To do – In the study summary on mitochondrial proteins in sperm, which two ATP synthase subunits were reduced in sperm from oligoasthenospermic men?

Page excerpt –
***
In sperm from oligoasthenospermic men, ATP synthase subunits dropped significantly while cytochrome c oxidase rose — in just 17 men
Journal: Molecular Reproduction and Development | Published: May 2026 | Type: Pilot case-control study | PMID: 42112582 Authors: Teixeira P et al., MitoLab Team / MitoVasc Unit, Angers University, France Funding/COI: Agence de la Biomédecine (French government). No conflicts of interest declared.
French researchers used single-cell immunolabeling and high-resolution fluorescence microscopy to compare mitochondrial protein expression in sperm from oligoasthenospermic (OA) men versus normospermic controls. Across 1,372 individual spermatozoa from 17 men, OA sperm showed elevated cytochrome c oxidase subunit 1 (MT-CO1) alongside sharply reduced levels of two ATP synthase subunits (MT-ATP8 and ATP5B). The authors argue this stoichiometric imbalance may impair ATP production and contribute to poor sperm motility, and propose the proteins as candidate biomarkers of male infertility.
This is an explicitly exploratory, single-center pilot study with n = 9 controls and n = 8 OA patients — a sample size that cannot support any generalizable conclusion. The cell-level analysis (1,372 spermatozoa) adds statistical power for the immunolabeling comparisons, but individual men are the biologically independent units, and the group sizes are too small to adjust for confounders like age, BMI, or abstinence duration. The study uses WHO 2021 criteria to define groups, density gradient centrifugation for sample preparation (standard practice), and non-parametric permutation t-tests — appropriate choices given the data. High-resolution fluorescence and electron microscopy are genuinely novel tools for this question; no prior study had directly imaged mitochondrial OXPHOS protein expression at single-cell resolution in human sperm.
The reported 95% confidence intervals are a red flag: all three CIs collapse to a single value (e.g., [3.0, 3.0], [−3.0, −3.0], [−2.0, −2.0]), indicating zero-width intervals. This is statistically impossible for any real continuous measurement and suggests either a reporting artifact from the permutation method used or a rounding error that obscures the true uncertainty. It makes it impossible to assess the precision of the effect estimates.
This is a technically creative pilot that opens a legitimate avenue for investigation — high-resolution single-cell mitochondrial protein imaging in sperm is genuinely new, and the directional finding (ATP synthase down, cytochrome oxidase up in infertile men) is biologically plausible. But seventeen men is not a study; it's a hypothesis. The zero-width confidence intervals need correction before this paper can be taken at face value. File this as "interesting preliminary signal, wait for replication in a properly powered cohort."
***
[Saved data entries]

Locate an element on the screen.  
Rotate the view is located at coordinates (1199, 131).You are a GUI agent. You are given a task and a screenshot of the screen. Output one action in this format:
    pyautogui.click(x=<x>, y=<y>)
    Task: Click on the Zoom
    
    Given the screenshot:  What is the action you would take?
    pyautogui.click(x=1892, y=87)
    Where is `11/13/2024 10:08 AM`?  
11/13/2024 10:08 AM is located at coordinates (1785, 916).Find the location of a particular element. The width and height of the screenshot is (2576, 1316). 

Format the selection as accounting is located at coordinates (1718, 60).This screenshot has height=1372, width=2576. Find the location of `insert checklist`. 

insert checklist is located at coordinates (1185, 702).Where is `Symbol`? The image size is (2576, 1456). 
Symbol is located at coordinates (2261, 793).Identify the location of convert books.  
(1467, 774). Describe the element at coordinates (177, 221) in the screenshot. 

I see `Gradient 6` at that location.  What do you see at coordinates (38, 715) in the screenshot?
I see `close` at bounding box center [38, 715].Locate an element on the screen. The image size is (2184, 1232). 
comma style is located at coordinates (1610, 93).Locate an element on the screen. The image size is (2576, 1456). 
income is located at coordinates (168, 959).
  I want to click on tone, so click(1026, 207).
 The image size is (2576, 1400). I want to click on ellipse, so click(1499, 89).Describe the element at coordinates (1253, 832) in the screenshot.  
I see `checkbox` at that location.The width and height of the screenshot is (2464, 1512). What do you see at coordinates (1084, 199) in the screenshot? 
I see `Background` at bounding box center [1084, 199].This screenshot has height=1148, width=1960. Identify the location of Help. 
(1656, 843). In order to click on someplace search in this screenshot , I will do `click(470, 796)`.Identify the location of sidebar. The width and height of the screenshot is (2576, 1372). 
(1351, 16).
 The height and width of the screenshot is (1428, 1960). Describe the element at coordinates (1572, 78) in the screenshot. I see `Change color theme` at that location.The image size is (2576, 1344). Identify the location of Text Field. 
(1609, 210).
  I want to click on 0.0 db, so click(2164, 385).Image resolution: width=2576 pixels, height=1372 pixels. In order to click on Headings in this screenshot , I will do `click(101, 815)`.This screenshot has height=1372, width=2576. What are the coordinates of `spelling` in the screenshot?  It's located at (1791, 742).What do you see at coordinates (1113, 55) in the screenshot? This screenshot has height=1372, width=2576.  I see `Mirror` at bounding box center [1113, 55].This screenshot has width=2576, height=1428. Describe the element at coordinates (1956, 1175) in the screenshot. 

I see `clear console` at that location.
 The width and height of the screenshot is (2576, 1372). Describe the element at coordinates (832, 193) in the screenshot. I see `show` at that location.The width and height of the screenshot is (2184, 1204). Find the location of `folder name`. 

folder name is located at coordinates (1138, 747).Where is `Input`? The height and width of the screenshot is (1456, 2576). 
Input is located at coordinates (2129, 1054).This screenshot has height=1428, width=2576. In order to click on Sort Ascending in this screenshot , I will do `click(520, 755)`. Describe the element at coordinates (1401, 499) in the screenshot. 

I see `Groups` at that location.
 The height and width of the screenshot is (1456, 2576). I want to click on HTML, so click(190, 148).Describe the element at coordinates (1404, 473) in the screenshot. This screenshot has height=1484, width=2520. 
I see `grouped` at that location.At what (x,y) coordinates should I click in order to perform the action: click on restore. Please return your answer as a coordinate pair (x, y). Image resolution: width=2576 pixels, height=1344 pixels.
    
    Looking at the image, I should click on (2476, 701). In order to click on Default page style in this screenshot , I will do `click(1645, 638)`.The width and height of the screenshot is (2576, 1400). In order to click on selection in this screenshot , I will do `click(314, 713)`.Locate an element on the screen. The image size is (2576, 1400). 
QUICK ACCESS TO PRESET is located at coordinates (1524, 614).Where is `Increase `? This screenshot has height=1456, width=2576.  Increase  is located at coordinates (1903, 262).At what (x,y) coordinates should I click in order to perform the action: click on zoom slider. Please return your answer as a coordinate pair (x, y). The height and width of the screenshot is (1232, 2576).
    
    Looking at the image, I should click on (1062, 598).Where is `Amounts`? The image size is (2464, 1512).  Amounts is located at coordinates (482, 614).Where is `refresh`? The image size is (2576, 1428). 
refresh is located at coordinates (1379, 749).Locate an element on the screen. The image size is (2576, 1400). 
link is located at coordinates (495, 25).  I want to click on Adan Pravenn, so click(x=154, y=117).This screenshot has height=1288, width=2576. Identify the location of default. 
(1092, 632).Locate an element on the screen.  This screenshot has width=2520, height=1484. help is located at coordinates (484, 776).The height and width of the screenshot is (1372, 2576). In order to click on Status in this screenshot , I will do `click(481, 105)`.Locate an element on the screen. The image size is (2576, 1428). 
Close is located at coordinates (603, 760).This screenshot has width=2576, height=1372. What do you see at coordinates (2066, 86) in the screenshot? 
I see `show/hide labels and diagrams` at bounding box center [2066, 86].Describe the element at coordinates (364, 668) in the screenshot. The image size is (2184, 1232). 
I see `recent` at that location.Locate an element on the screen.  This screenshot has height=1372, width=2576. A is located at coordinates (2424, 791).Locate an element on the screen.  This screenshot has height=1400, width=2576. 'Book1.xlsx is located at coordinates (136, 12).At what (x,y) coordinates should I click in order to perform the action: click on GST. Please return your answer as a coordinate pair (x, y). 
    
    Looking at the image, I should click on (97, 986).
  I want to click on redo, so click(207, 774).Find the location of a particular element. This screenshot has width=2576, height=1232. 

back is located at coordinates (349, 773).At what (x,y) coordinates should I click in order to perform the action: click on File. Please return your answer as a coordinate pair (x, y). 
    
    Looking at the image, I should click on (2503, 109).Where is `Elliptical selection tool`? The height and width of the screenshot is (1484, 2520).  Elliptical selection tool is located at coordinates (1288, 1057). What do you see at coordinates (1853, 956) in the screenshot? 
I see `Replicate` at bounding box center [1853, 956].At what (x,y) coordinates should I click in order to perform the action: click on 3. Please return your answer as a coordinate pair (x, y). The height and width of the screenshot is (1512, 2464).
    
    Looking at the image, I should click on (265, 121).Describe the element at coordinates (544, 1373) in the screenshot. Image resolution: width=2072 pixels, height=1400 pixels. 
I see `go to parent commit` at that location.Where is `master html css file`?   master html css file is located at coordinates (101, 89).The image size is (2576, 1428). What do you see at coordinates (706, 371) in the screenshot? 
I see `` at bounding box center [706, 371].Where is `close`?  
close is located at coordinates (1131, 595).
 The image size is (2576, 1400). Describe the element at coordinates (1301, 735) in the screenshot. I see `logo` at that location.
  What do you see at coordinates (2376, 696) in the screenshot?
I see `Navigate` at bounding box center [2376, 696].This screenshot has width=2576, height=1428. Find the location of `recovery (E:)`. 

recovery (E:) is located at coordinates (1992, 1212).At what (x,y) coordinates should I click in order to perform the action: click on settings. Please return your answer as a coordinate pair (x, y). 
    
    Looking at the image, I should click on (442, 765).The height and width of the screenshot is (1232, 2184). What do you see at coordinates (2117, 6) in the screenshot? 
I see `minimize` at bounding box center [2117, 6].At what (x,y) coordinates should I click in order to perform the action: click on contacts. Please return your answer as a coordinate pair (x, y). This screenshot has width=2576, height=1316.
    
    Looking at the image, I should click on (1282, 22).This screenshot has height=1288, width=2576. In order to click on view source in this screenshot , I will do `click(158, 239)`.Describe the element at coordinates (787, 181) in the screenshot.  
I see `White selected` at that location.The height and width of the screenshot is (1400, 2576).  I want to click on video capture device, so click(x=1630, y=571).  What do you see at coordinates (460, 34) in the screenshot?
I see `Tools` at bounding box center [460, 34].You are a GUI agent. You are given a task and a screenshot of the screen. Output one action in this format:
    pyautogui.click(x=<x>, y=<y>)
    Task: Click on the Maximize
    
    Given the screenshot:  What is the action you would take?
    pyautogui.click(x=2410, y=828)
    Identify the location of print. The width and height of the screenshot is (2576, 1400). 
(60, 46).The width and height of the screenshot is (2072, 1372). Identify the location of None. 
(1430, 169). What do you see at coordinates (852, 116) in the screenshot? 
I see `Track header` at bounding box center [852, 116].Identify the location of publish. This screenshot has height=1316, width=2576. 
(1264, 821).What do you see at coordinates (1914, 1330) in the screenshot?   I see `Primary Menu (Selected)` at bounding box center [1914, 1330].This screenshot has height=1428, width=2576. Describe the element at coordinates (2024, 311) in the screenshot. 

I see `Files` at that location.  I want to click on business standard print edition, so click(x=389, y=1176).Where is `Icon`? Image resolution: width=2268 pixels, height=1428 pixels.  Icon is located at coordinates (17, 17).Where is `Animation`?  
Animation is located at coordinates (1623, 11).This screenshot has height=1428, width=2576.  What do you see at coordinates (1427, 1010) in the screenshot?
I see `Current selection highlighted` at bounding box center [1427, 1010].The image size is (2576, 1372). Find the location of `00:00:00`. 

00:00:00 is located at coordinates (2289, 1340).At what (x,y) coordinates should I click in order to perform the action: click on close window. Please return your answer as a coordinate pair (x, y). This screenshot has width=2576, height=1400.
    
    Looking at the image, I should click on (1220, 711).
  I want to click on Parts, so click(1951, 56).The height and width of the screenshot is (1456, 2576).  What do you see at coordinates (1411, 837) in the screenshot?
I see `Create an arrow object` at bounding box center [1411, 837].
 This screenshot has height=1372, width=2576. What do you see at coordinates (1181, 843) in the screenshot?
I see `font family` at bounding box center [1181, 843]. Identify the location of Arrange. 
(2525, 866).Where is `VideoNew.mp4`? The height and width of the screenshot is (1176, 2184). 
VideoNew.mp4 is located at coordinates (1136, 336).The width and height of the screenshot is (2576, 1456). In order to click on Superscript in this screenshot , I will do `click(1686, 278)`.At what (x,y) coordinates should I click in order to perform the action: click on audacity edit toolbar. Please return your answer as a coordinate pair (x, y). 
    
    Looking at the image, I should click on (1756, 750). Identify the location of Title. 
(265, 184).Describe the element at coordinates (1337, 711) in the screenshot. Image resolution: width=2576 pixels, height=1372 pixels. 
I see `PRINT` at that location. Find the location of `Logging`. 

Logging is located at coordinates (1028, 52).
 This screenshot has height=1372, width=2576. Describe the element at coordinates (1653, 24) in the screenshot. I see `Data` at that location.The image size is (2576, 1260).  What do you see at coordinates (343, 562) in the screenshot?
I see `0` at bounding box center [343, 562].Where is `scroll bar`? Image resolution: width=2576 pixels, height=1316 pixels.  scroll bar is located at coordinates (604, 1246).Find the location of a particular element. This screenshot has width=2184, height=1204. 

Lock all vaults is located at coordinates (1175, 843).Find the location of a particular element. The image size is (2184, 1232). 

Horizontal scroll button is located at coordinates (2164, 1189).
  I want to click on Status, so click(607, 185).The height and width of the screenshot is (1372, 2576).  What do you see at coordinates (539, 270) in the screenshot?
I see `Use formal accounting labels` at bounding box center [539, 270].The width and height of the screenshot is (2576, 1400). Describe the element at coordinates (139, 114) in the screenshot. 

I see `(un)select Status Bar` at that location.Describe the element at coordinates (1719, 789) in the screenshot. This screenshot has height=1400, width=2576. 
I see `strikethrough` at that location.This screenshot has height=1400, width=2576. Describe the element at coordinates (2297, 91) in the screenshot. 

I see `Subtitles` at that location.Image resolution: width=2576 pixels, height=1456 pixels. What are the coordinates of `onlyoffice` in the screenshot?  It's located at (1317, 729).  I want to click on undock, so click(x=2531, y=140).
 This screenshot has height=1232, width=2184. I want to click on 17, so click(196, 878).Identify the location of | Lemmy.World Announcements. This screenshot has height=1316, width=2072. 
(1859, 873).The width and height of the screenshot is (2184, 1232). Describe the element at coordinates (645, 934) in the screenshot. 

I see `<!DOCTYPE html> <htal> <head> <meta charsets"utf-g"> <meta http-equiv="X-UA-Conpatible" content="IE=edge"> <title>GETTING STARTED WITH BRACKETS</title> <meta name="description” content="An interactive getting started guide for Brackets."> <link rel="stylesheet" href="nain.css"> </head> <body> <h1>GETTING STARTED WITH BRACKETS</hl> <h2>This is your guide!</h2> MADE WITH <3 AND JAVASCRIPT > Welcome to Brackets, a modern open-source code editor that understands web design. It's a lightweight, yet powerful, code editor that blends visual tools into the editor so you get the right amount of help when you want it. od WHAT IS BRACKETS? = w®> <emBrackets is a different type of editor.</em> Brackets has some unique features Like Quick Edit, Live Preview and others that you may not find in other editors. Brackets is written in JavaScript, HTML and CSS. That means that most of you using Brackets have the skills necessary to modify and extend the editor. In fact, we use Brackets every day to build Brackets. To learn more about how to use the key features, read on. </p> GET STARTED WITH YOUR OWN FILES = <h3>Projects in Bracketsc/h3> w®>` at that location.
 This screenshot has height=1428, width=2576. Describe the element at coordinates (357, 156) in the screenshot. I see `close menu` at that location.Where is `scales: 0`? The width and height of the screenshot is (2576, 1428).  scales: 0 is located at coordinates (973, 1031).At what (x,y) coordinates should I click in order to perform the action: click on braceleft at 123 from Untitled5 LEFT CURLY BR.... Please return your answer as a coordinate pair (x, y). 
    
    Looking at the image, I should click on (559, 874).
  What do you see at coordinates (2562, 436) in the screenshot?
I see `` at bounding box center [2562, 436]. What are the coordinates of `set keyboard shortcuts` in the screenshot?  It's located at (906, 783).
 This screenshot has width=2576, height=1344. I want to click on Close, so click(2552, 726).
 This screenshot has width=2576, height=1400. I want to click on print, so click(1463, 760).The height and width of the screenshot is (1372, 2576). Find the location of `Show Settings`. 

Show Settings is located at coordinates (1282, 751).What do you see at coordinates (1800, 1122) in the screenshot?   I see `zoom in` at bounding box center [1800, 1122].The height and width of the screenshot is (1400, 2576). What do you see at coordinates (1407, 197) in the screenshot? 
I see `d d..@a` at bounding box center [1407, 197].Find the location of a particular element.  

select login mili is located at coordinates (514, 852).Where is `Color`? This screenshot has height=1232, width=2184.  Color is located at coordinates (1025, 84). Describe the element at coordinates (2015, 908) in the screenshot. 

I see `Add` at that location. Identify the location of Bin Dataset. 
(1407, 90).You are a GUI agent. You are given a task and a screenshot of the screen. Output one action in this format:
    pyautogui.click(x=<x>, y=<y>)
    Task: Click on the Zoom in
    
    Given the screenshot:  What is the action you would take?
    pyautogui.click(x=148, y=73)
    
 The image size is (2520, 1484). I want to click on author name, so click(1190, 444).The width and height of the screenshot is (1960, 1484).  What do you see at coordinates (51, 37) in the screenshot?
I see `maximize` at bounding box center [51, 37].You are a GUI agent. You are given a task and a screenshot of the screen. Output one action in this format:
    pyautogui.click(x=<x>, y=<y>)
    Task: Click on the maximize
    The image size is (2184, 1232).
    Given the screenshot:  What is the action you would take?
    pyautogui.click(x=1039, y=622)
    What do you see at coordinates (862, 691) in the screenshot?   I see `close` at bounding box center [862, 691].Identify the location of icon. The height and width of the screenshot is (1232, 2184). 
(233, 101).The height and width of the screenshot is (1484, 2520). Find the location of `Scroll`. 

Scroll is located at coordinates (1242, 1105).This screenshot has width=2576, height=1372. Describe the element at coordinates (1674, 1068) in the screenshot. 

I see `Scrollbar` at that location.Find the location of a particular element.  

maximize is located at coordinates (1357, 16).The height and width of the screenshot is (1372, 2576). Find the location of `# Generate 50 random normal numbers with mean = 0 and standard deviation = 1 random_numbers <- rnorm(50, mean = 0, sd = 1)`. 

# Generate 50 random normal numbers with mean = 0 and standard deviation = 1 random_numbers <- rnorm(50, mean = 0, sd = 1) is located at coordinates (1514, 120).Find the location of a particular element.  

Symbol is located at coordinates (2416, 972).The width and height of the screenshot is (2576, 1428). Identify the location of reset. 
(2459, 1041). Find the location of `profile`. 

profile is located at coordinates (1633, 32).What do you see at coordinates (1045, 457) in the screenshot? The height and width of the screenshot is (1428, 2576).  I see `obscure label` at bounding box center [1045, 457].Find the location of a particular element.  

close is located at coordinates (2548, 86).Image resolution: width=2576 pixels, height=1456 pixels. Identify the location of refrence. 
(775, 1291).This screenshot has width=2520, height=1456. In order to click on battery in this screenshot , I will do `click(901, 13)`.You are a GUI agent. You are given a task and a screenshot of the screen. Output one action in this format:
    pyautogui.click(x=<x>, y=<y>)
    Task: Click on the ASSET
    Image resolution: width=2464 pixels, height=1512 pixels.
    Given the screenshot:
***
Solution to the problem – MT-ATP8 and ATP5B